Klöckners Bewährungsprobe

Die Bundesregierung steht und die rheinland-pfälzische Winzertochter Julia Klöckner wird neue Landwirtschaftsministerin. Die Erwartungshaltung ist hoch. Zu viele Probleme sind in den letzten Monaten nicht bearbeitet und auf die lange Bank geschoben worden.

In der Nutztierhaltung sollten flugs die rechtlichen Voraussetzungen für ein staatliches Tierwohllabel geschaffen werden. Jeder Händler bringt inzwischen ein eigenes Label auf den Markt. Das sorgt mehr für Unübersichtlichkeit auf dem Markt als für die notwendige Transparenz und Klarheit. Ein mehrstufiges staatliches System, aufbauend auf der Initiative Tierwohl, könnte also Ordnung in die Labelflut bringen.

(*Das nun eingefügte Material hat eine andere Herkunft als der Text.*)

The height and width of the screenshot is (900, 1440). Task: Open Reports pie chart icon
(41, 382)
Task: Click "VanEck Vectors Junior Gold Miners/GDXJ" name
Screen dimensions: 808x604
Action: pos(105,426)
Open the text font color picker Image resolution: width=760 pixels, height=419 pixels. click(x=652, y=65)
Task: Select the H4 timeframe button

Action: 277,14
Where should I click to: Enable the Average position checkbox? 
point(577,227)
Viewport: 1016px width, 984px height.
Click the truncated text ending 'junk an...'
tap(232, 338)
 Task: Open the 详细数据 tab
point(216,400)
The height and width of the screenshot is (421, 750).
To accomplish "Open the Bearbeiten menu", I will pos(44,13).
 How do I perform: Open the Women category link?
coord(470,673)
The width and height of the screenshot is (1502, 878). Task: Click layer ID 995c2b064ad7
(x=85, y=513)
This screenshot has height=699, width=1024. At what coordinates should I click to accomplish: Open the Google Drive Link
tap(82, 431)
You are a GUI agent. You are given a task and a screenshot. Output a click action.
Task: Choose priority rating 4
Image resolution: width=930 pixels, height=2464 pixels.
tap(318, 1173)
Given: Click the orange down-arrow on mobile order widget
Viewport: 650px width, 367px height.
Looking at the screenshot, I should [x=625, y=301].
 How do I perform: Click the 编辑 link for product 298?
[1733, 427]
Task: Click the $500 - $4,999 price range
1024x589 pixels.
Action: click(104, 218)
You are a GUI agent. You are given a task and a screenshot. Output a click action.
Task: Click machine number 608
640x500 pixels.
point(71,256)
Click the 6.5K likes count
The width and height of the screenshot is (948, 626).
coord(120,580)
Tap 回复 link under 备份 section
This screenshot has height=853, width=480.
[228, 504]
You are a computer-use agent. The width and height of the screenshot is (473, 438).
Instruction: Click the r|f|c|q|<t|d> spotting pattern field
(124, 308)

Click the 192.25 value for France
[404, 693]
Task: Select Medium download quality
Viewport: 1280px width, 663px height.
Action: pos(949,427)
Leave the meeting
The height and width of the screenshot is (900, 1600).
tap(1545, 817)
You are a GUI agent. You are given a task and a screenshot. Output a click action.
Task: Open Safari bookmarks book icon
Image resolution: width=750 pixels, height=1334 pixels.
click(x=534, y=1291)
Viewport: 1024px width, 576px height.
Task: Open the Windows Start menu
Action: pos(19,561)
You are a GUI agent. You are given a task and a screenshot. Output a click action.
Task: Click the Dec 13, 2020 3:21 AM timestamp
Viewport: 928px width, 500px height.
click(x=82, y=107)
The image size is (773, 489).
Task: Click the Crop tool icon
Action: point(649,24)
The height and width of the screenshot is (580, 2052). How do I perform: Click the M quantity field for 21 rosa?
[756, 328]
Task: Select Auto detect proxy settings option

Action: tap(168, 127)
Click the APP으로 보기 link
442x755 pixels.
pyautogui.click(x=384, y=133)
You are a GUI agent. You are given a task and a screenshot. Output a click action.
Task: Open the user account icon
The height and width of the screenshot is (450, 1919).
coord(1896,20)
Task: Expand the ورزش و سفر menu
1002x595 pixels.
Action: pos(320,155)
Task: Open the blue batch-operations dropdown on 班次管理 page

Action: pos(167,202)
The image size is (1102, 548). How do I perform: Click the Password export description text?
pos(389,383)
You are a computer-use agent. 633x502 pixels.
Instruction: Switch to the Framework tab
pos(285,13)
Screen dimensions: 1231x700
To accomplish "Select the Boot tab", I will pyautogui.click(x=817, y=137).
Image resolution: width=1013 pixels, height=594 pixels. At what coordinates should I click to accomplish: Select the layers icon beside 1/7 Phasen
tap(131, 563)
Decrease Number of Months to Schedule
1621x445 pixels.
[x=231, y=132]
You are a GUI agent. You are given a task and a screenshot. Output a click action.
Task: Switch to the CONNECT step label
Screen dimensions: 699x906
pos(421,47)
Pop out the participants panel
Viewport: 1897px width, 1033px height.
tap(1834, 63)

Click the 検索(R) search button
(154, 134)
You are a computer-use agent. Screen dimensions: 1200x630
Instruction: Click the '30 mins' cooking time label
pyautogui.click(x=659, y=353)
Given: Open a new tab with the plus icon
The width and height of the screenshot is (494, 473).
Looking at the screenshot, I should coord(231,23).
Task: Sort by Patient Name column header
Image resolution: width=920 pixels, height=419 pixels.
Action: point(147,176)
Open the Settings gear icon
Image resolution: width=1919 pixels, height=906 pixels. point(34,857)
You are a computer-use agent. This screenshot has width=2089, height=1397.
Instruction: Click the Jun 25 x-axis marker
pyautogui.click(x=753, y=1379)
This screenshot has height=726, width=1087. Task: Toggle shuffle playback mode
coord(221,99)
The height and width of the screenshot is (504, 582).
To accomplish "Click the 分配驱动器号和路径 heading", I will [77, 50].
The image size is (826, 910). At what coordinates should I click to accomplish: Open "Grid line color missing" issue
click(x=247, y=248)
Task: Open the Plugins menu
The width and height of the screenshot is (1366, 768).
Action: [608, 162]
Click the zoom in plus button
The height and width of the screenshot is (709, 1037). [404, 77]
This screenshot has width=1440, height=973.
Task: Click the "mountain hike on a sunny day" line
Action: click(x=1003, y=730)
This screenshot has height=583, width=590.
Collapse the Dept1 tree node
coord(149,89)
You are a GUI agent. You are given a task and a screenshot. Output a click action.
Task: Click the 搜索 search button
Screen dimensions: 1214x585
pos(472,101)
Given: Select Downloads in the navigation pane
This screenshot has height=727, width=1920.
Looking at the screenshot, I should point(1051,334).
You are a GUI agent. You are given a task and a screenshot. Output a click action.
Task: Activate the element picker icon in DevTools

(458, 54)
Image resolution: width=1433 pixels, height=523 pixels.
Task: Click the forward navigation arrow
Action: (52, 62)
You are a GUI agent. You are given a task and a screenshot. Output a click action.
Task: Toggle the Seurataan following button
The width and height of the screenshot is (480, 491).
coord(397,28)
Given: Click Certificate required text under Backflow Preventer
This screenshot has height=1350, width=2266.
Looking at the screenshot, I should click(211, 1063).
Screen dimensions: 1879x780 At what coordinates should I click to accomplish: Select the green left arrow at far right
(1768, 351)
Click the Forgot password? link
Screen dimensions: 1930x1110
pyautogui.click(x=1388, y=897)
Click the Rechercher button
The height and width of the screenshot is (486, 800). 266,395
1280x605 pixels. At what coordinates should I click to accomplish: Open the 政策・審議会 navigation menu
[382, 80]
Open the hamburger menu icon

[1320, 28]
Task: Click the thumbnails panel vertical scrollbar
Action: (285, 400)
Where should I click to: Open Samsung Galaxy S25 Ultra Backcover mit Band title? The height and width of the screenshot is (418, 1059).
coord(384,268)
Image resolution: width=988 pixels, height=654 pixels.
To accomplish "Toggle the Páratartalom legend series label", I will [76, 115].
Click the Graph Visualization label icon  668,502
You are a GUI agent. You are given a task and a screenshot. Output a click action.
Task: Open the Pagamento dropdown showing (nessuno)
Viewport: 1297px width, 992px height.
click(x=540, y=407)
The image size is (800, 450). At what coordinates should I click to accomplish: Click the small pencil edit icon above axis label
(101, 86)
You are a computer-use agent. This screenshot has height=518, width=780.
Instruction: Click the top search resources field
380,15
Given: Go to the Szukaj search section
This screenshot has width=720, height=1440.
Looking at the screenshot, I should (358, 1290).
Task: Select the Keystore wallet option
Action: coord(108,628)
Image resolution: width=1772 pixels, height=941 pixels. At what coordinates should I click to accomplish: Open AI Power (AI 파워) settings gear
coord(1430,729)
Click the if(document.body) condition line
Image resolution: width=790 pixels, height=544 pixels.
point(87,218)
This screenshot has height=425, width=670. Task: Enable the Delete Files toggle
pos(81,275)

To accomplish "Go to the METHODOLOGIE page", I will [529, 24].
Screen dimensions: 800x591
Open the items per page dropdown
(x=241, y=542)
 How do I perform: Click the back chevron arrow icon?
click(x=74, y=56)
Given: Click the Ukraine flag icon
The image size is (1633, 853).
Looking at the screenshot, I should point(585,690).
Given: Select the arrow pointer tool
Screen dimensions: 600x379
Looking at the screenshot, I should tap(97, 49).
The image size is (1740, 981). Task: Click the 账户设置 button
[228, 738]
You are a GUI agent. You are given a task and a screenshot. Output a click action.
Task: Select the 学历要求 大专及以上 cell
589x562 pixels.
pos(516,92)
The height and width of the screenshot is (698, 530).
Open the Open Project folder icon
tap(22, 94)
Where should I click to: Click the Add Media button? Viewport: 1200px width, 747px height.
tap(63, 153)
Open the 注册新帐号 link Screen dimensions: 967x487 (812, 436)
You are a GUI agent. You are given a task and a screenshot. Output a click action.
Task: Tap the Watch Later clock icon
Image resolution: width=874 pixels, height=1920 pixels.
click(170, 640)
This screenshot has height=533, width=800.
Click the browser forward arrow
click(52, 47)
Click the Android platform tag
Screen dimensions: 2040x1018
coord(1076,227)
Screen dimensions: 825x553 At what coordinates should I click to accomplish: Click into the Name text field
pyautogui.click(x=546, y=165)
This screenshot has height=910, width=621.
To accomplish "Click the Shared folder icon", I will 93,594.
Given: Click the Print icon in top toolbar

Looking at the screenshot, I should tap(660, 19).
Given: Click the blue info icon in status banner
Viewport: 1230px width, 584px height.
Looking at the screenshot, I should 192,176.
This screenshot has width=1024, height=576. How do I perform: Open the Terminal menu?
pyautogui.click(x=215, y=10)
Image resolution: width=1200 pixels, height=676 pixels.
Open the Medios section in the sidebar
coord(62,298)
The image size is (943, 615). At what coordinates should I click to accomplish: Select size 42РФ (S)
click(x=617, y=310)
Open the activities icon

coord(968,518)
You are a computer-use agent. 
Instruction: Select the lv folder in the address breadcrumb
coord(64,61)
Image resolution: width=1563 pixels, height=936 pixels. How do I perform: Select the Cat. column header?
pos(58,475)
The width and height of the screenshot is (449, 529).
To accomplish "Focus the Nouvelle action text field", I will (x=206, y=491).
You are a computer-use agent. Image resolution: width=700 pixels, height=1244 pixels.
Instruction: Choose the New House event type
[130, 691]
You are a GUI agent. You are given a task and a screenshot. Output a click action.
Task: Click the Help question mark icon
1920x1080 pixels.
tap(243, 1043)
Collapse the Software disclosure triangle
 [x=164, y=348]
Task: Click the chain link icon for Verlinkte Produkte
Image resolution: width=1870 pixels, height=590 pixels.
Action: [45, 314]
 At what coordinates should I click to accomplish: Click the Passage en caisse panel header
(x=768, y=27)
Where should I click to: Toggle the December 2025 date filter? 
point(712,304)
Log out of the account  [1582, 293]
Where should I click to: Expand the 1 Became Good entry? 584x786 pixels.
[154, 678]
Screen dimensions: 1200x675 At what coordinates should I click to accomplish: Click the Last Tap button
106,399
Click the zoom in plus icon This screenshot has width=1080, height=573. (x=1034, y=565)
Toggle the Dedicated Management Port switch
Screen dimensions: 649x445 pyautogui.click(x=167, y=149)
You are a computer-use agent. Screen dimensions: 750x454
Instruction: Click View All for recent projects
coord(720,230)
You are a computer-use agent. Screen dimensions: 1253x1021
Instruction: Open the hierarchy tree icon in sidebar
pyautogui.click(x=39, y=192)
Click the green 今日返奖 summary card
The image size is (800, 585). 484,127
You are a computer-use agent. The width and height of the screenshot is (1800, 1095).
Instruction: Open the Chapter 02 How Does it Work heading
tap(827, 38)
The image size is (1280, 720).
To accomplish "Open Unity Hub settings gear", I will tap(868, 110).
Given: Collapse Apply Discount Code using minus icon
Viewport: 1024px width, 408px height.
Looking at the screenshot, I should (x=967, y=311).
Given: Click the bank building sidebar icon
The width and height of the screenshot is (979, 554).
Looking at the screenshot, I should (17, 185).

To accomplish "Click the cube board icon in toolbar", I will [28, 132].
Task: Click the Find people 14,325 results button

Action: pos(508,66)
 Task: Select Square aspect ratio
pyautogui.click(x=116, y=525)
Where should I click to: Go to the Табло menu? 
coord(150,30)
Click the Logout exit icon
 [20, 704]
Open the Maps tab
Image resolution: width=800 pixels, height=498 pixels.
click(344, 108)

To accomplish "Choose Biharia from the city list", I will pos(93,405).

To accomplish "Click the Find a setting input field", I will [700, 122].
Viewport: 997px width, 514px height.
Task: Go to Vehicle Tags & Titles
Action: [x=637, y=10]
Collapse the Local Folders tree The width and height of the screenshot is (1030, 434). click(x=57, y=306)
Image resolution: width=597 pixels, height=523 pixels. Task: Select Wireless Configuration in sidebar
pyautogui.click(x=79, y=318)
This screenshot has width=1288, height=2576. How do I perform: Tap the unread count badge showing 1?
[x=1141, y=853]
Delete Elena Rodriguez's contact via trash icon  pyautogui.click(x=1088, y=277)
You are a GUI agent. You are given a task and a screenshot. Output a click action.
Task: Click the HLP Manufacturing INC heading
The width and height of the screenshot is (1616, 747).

Den Schweinehaltern brennt am meisten eine praktikable und wettbewerbsfähige Alternative zur betäubungslosen Ferkelkastration ab 1. Januar 2019 unter den Nägeln. Inzwischen fordert die gesamte Land- und Fleischwirtschaft die Anerkennung der Lokalanästhesie in der Hand des Landwirts – so wie es jetzt auch im EU-Mitgliedsland Dänemark beschlossen wurde. Schweden und Norwegen wenden schon längere Zeit dieses Verfahren an. In der Koalitionsvereinbarung heißt es, dass „zusätzlich zu den bestehenden Alternativen die rechtlichen Voraussetzungen für weitere tierschutz- und praxisgerechte Alternativen geschaffen werden“ sollen. Das lässt hoffen.

Die erste große Bewährungsprobe für die CDU-Ministerin Klöckner. Sie könnte bis Ende des Jahres 2018 die Lokalanästhesie mit Procain in der Hand des Landwirts zulassen. Das ist keine fachliche Frage mehr, sondern eine Frage des politischen Willens.